Telling her story now, she hopes, will persuade McMahan to stop waging war with her in family court. She wants sole custody of the two children -- she wants his visits with them to be supervised.
¨I am not fighting him because of the money,¨ she says. ¨Nothing could be worse for me than to lose these kids. I cannot imagine for them to be with him alone.¨
It isn´t the first time, she says, that she has worried about losing control of her children. During their 2004 divorce action, Elena says McMahan showed up hand in hand with Linda. ¨He wanted me to be deported to the Ukraine... She was with him. He wanted to take my kids and raise them with Linda.¨
Elena says it was her affidavit that forced McMahan to give up that plan. ¨Only those pictures saved me.¨
Today, McMahan alleges in court documents that he fears Elena will run with the children to Ukraine (a two-hour flight from Dubai), and he won a court order that requires Elena to stay within 90 miles of New York City. He also refuses to allow her to move to the Brighton Beach penthouse in Little Russia, where she says she feels safer.
Now, she says, McMahan plans to leave the country altogether because the publication of ¨Daddy´s Girl¨ embarrassed him from Wall Street to Fisher Island.
Former McMahan Securities executive Michael Shillan, who recently won an arbitration case against McMahan for back pay, says Elena is right about McMahan´s business suffering after his affair with Linda went public.

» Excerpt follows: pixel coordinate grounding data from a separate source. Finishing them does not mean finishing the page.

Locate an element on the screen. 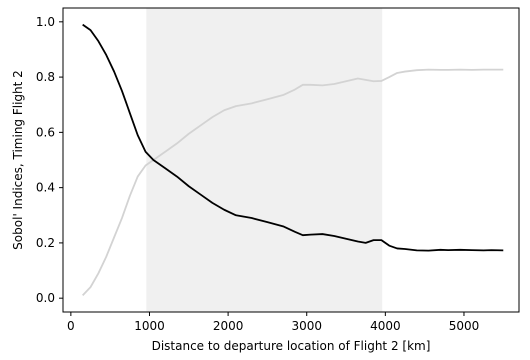  y-tick-label: 0.6 is located at coordinates (46, 132).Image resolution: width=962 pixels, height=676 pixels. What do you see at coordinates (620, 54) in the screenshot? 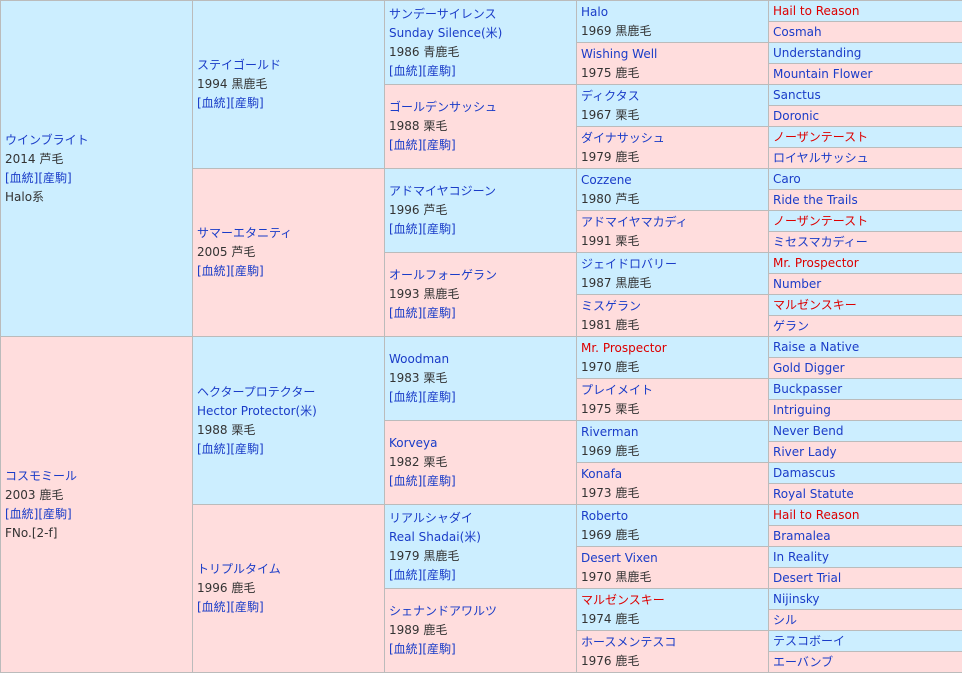
I see `horse-name-link: Wishing Well` at bounding box center [620, 54].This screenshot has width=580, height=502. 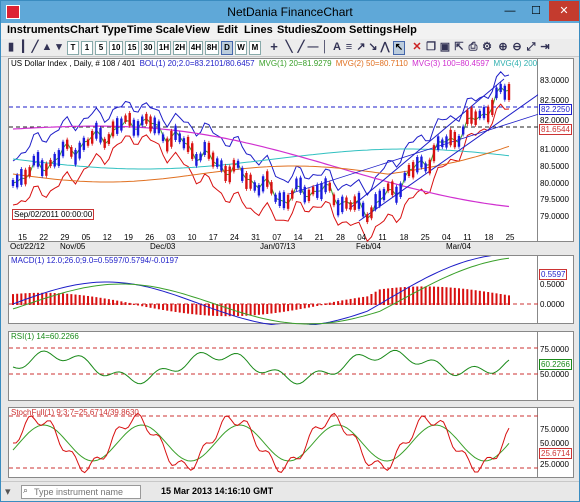 What do you see at coordinates (325, 47) in the screenshot?
I see `vline-icon: │` at bounding box center [325, 47].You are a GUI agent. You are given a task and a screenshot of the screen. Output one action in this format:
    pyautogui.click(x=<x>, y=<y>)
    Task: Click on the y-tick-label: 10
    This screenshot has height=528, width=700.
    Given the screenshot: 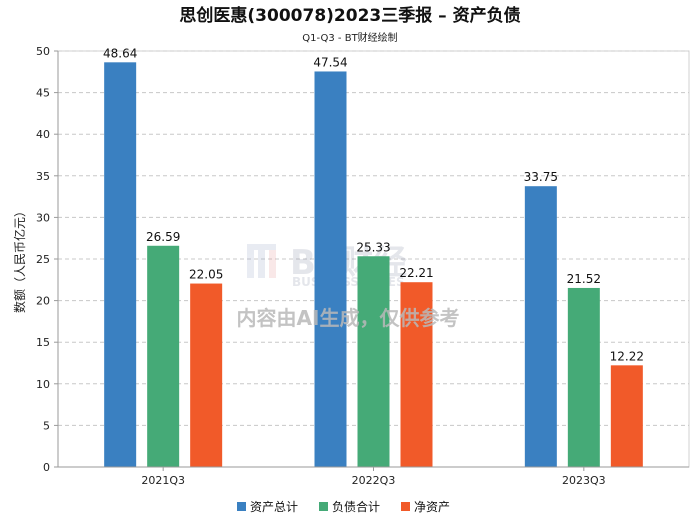 What is the action you would take?
    pyautogui.click(x=43, y=384)
    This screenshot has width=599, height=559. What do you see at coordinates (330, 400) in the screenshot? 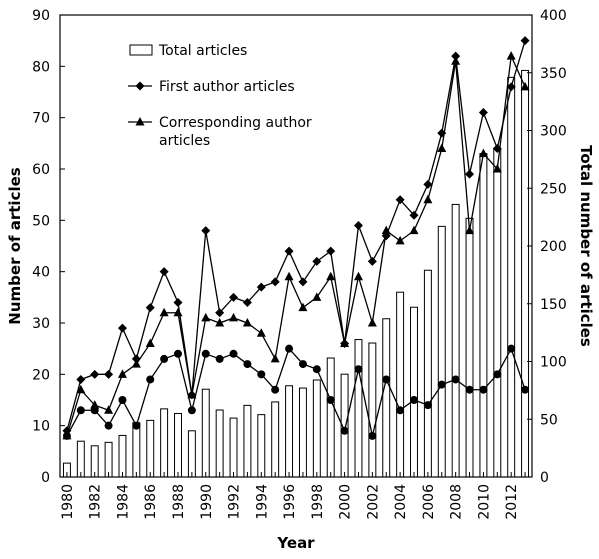
I see `circle-marker-1999` at bounding box center [330, 400].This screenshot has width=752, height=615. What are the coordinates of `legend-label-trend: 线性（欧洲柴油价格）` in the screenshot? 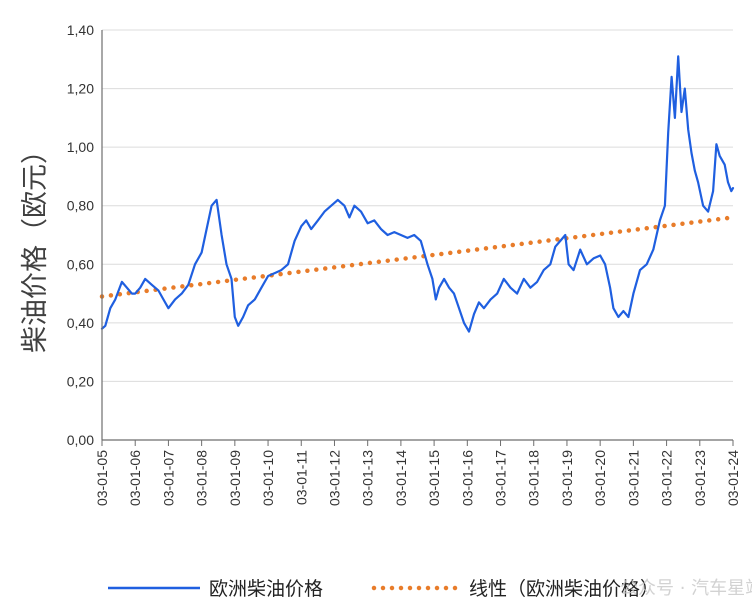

¨I don´t know if anyone really understands all of his businesses,¨ Shillan says. ¨I have a pretty good sense of what he is worth. When I left, he had about a $200 million to $250 million net worth.¨ But Shillan believes that the hedge fund McMahan manages has shrunk from about $4 billion to half that, in part because of the story and also because, at about the same time, the convertible securities market took a hit. Also in September, the hedge fund called Amaranth Advisors LLC dropped to $3 billion from $9 billion in one week because of its heavy investment in natural gas futures.
¨Let´s face it, after your story came out and it was reprinted in quite a few places, that´s really not the kind of guy you want managing your money,¨ Shillan says.
¨My personal experience is once you get on Bruce´s bad side, he tends to never forgive and forget, even when he´s wrong,¨ says Shillan, who was once close to McMahan.
But Elena believes there is one person McMahan could forgive -- Linda. She mentions the photograph of Linda that her father keeps in a gold frame at the Pelham estate.